What this task involves: Every record that appears below should be transcribed exactly.

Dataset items
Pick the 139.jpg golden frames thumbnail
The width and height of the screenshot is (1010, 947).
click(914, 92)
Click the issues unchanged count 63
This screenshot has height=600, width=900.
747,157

Output for this exercise:
Pick the 139.jpg golden frames thumbnail
The width and height of the screenshot is (1010, 947).
click(914, 92)
Click the issues unchanged count 63
This screenshot has height=600, width=900.
747,157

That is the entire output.